BETHLEHEM, West Bank (CNS) — Bethlehem University is helping create a “culture of peace and life, and a civilization of love“ by bringing together students of different backgrounds, New York Cardinal-designate Timothy M. Dolan said during a visit to Bethlehem University.

“This is classical Catholic thought — that one of the greatest natural things you can do for human beings is education, and when you expose people to the truth, progress happens, justice happens, friendship happens,” he said Jan. 31, during a Holy Land pilgrimage with a group of 50 archdiocesan priests.

“To educate for us is not only a natural endeavor, it is a supernatural endeavor … because Jesus said, ‘I am the truth,’ so we bring people closer to God, we bring people closer to Jesus, we bring people closer to each other.”

While those ideals may seem “cerebral” and “lofty,” they can be seen being played out at Bethlehem University, he said.

The university “is particularly valuable … because it is working and it is bringing people together. We saw non-Catholic Christians, Catholics, Muslims and maybe even people with no religion, and they not only are classmates, they are becoming friends. And for the rest of their lives they are going to work together, they are going to know one another’s children, and that is creating a culture of peace; that’s creating a culture of life, that’s creating civilization of love,” he said.

The cardinal-designate spoke to Catholic News Service during Catholic Schools Week, which in the U.S. is celebrated Jan. 29-Feb. 5. The group arrived in the Holy Land Jan. 26 and was scheduled to leave Feb. 2.

While at the university, the priests met with students who told about their experiences as Palestinians.

“Opportunities for work in Palestine are very limited,” noted third-year accounting and business administration student Christina Jueejet, 20, of Beit Sahour, West Bank. “There are a lot of educated people, but not enough jobs. We can only look for jobs in a limited area, in the West Bank, not even in Jerusalem.”

Father Andrew Carrozza of St. Ann’s Parish in Yonkers, New York, said he was humbled listening to the students’ experiences and struggles to receive an education, including having to go through checkpoints and border crossings to get to school. It made the priests take stock of everything they had taken for granted during their own college studies, he said.

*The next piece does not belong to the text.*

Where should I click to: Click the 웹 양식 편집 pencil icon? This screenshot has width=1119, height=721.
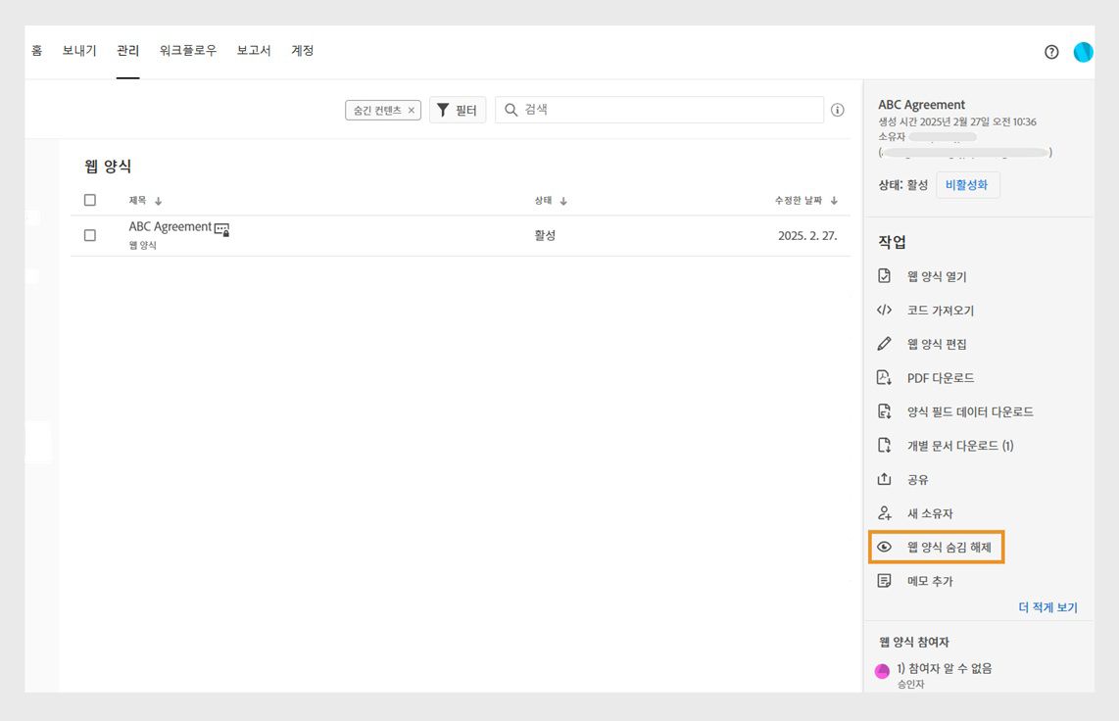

The priests were treated to a lunch served by students in Bethlehem University’s Hotel Management and Tourism Department. Also at the lunch was a delegation from England’s Anglican Church, led by Archbishop Rowan Williams of Canterbury. He and Cardinal– designate Dolan sat side by side during the meal.

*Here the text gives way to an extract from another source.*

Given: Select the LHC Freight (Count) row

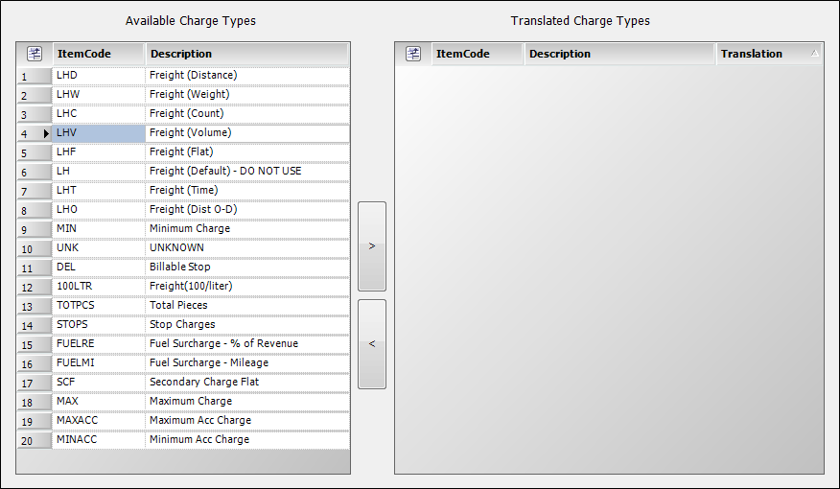Looking at the screenshot, I should point(193,113).
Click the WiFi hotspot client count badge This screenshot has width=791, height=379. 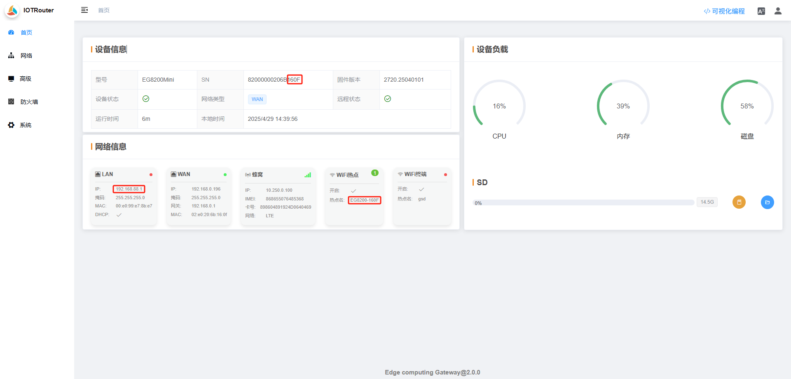[374, 173]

Cardinal-designate Dolan joked that the only thing that concerned him about the university was that it had Brooklyn natives teaching English to the students.

“I presume you have accent-reduction classes,” he joked.

As he left the meal, he noticed that Sana Abujudeh, 19, was carrying the book “Death Comes for the Archbishop” by Willa Cather. The cardinal–designate spoke enthusiastically about the book and encouraged the student to read “Lamy of Sante Fe” by Paul Horgan.

“I’ll mail you a copy,” he said.

In the morning, the New York priests had time to reflect at the Church of the Holy Sepulcher in the Old City of Jerusalem, and they toured the Church of the Nativity in Bethlehem.

“I try to go with my priests once a year on a retreat pilgrimage to get closer to Jesus and to get closer to God and God of the Bible,” said Cardinal-designate Dolan. “We are just here to pray to rediscover ours roots as children of God, as Christians and as priests. It has been very successful. It gives reality to our religion.”